Con la necessaria indipendenza e flessibilità, i comunisti cinesi sono stati in grado di realizzare i propri limiti e potenzialità. Hanno osservato la decadenza del fordismo, il suo impatto sulle esperienze socialiste e hanno approfittato delle opportunità aperte dalla finanziarizzazione e dall'allocazione di capacità produttive e tecnologiche straniere nel loro territorio. Hanno commesso errori e imparato dai propri errori nei primi anni di riforme economiche. Hanno combattuto la buona battaglia, la controrivoluzione del giugno 1989, e hanno affrontato temi delicati come la difficile riforma delle aziende statali negli anni 1990. Ad ogni passo delle riforme economiche, sono stati creati nuovi contributi teorici. La nozione di socialismo di mercato adottata a partire dagli anni '1990 può benissimo servire sia a designare un sistema con molteplici forme di proprietà egemonizzate dalla proprietà pubblica, sia l'idea dell'emergere di una nuova formazione economico-sociale non capitalista, pur partecipando attivamente al ordine capitalista internazionale.

Negli ultimi 40 anni, la Cina ha guidato un'epopea di sviluppo economico il cui movimento dovrebbe obbligarci a riconcettualizzare cos'è il socialismo e cosa significa. La sfida teorica è immensa di fronte alle possibilità di dominio umano sulla natura aperte dalla diffusione nell'economia reale di nuove tecnologie dirompenti emerse all'interno delle aziende statali a partire dall'avvio delle politiche industriali inaugurate nel 2006 in ottica di sviluppo tecnologico sovranità. Nel centenario del PCCh, la frontiera delle scienze umane viene trascinata in avanti di fronte all'emergere di quella che chiamiamo la “New Design Economy”, dove l'elaborazione e l'esecuzione di grandi progetti non si esaurisce in se stessa in una semplice contabilità operazione. È il risultato dell'azione consapevole di milioni di ingegneri, economisti e altri professionisti di alto livello dedicati alla costruzione consapevole del futuro.
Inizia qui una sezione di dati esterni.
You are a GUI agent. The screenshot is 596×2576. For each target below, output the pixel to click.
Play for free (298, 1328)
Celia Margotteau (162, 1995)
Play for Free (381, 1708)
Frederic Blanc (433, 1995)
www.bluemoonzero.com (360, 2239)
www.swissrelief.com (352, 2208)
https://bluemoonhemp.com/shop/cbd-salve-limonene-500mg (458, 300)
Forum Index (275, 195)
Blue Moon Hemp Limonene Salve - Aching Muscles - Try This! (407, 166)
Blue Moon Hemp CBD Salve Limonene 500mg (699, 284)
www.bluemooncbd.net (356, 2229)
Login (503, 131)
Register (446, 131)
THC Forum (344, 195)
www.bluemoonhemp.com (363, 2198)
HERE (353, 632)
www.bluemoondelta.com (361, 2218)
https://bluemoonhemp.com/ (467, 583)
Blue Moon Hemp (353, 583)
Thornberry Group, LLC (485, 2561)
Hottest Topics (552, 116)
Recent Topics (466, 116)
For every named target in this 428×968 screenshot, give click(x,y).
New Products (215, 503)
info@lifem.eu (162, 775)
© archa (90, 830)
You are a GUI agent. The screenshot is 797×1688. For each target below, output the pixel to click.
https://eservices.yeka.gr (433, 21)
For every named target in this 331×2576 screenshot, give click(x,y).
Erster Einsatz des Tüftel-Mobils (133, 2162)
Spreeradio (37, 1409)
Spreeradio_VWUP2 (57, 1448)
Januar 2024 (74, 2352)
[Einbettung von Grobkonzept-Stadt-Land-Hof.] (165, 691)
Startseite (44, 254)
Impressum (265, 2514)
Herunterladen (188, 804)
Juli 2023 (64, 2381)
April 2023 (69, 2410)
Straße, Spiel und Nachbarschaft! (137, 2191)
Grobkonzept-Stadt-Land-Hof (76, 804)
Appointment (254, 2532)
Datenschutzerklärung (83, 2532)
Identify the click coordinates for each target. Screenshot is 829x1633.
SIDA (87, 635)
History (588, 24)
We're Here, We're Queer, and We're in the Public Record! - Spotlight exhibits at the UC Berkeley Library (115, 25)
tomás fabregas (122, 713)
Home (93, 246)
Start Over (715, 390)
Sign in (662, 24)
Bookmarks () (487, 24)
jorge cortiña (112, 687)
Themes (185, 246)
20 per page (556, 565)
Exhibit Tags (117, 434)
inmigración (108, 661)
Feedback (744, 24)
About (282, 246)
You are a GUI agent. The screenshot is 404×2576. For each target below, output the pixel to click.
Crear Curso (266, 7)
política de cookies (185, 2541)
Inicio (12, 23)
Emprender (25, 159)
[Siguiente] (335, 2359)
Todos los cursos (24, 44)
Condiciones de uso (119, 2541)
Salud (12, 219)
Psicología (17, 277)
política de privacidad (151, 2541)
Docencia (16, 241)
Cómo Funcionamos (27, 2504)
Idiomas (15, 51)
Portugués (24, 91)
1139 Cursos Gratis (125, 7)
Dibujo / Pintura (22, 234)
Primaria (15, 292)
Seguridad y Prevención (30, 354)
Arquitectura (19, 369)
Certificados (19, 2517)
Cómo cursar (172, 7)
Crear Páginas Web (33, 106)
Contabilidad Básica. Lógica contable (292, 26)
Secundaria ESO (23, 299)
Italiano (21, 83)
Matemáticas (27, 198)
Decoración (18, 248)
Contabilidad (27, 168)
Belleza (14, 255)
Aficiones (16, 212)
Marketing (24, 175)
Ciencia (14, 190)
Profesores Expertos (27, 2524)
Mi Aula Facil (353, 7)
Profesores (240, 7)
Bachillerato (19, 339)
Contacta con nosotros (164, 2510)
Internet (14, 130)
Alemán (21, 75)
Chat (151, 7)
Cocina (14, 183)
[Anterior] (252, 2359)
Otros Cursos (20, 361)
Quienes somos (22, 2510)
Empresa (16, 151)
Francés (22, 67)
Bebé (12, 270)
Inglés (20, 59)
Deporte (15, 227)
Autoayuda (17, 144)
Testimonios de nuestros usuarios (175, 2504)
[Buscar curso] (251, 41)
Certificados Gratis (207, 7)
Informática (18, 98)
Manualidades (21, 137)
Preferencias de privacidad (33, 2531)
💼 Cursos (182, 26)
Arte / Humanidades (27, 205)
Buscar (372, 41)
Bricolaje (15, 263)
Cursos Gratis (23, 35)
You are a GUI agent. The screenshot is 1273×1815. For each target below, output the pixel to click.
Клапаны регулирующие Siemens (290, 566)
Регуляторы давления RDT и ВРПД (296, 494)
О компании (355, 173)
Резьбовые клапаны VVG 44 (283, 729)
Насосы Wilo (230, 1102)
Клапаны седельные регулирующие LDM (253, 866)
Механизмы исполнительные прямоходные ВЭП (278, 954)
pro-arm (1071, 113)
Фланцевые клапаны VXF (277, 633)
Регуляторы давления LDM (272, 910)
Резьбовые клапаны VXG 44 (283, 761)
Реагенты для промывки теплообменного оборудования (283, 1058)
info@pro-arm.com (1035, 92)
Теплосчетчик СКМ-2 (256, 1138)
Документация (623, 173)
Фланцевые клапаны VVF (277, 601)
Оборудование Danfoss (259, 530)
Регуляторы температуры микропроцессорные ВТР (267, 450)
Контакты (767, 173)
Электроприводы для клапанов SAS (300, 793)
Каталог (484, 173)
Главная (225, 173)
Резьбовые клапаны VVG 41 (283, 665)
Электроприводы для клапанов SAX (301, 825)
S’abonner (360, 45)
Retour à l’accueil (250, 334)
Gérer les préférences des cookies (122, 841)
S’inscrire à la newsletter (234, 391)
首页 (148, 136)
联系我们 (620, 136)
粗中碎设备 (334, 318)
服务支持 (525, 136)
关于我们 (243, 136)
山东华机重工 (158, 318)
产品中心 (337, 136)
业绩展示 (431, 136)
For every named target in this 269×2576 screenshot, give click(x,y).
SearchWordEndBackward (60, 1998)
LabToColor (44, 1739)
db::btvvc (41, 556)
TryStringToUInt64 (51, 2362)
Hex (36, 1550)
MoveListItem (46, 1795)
Pertanto, il centenario del PCC coincide con l'emergere, sotto il suo comando, del socialismo non come l'incarnazione di un'utopia, qualcosa che esiste nelle nostre menti e nella zona di comfort delle definizioni che propongono la necessità di affrontare il presente. Il socialismo concepito in Cina ha la sua forma storica più compiuta nella trasformazione della ragione in strumento di governo. È questa società che nasce da una civiltà estranea alle religioni che comandavano e continuano a comandare gli stati nazionali in Occidente che il mondo dovrà osservare con più generosità. Che il contenuto politico di questa esperienza non si dissolva nelle analisi intellettuali di quel processo storico. La storia è stata fatta. Mao Tsetung aveva ragione. "Solo il socialismo può salvare la Cina". Facciamo eco a Xi Jinping, “tutto ciò che abbiamo lo dobbiamo al marxismo”.

*Elias Jabbour È professore presso i corsi di laurea in scienze economiche e relazioni internazionali presso l'UERJ. È membro del Comitato Centrale del PCdoB.